Federal Reserve chairman Jerome Powell has made it clear that the US central bank will continue to lift interest rates for “some time,” despite some slowing in the rate of inflation, because the labour market remains “extremely tight.”

Delivering his semi-annual report to Congress yesterday, Powell told the Senate Banking Committee the “ultimate level of interest rates is likely to be higher than previously anticipated” and the Fed is “prepared to increase the pace of rate hikes.”

Federal Reserve Chairman Jerome Powell speaks during a Senate Committee hearings to examine the Semiannual Monetary Policy Report to the Congress, Tuesday, March 7, 2023, on Capitol Hill in Washington D.C. [AP Photo/Mariam Zuhaib]

After four rises of 75 basis points last year (0.75 percentage points), the Fed slowed the rate rise to 50 basis points in December and then to 25 basis points at its last meeting. But his remarks yesterday indicate the Fed is set for a 50-basis point rise after its next policy-making meeting on March 21-22.

He said the data from January on employment, consumer spending, manufacturing production and inflation had “partly reversed the softening trends that we had seen in the data” and “inflationary pressures” were running higher than expected at the time of the last meeting.

Powell indicated there was little sign of disinflation in the services sector and there would need to “very likely be some softening in labour market conditions” in order to push down real wages even further.

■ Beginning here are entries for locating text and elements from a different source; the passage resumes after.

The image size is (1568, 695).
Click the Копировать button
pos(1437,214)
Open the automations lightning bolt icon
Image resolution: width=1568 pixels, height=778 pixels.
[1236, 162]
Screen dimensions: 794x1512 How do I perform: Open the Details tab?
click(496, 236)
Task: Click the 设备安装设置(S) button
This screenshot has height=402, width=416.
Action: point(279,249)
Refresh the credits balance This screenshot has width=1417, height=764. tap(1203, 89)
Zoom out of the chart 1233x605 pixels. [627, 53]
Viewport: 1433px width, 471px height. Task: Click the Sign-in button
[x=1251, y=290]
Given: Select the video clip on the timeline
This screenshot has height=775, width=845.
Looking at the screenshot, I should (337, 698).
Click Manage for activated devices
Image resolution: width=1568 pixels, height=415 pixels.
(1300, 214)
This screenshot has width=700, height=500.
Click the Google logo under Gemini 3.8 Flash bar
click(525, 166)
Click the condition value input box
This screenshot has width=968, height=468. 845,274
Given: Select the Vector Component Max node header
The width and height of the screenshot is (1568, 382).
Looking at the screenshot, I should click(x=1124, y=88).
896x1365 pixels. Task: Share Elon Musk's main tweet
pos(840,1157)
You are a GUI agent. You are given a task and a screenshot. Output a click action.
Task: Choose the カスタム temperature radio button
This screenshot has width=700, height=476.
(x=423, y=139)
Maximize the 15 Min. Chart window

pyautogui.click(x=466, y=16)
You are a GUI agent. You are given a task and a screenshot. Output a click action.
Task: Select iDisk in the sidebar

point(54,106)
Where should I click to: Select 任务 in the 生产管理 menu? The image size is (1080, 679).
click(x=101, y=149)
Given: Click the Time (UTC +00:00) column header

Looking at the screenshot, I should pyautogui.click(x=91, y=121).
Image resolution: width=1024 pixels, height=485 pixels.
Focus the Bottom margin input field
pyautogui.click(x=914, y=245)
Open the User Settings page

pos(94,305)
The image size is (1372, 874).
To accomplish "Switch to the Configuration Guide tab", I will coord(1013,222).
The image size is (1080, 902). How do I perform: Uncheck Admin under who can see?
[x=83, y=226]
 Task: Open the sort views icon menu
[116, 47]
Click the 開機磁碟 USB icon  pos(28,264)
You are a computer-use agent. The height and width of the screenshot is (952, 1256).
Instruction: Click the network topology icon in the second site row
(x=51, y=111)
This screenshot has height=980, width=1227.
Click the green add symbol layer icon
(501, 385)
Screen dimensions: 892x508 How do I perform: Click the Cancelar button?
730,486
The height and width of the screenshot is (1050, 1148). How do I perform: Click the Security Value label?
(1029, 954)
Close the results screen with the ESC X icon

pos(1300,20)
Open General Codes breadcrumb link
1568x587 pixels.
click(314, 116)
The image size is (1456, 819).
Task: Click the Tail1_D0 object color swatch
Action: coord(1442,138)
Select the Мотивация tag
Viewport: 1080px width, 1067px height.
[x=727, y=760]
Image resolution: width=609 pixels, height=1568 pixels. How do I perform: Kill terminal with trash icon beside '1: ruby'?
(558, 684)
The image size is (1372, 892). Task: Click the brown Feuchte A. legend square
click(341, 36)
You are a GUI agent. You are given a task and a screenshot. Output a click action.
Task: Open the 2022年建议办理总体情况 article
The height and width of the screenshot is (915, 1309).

He noted that even though nominal wage gains, which are well below the rate of inflation, had “slowed somewhat in recent months, they remain above what is consistent with 2 percent inflation and current trends in productivity.”

In other words, real wages must be further reduced, and “productivity” increased—that is an intensification of exploitation.

The only challenge, limited as it was, during his questioning came from Democrat Senator Elizabeth Warren who seeks to present herself as champion of working families. She said that among other things inflation was caused by supply-chain kinks and price gouging but the Fed’s only answer was to slow the economy and tip people out of work.

She noted that, according to the Fed’s data and projections, the unemployment rate would increase by one percentage point in the next 12 months and this would mean 2 million workers would lose their jobs.

On 12 out 12 previous occasions in which unemployment had increased by a percentage point over the course of a year, a recession had followed, and the job losses could be well over 2 million.

But in the end this self-described “capitalist to the bone” had no alternative perspective to advance. She concluded her remarks by saying that “we need a Fed that will fight for families” and if Powell was not going to lead that charge “then we need somebody at the Fed who will.”

Powell had little difficulty in brushing off this equivalent of being hit with a piece of wet spaghetti.

There was a sharp downward movement on Wall Street in response to Powell’s remarks as the prospect of an easing in the Fed’s rate-tightening cycle faded further.

The Dow dropped by 574 points, or 1.7 percent, the S&P 500 lost 1.5 percent and the NASDAQ was down 1.2 percent.

But the most significant event in financial markets was the spike in bond yields, interest rates on government debt. The yield on the two-year Treasury note rose to above 5 percent, extending so-called yield curve inversion, a situation where, contrary to normal conditions, the yield on short-term debt rises above that on 10-year bonds.

Yield curve inversion is regarded as a reliable indicator of recession and the gap is now a full percentage point. This is the widest since September 1981 as the recession induced by the interest hikes under former Fed chair Paul Volcker was taking effect.

There is now a growing sentiment in financial markets that Powell, who has expressed his admiration for the former Fed chair, is on the Volcker road. According to one financial analyst cited by the Financial Times, the divergence in the Treasury market is a signal that markets expect the Fed “is going to have to cause a recession to bring inflation under control.”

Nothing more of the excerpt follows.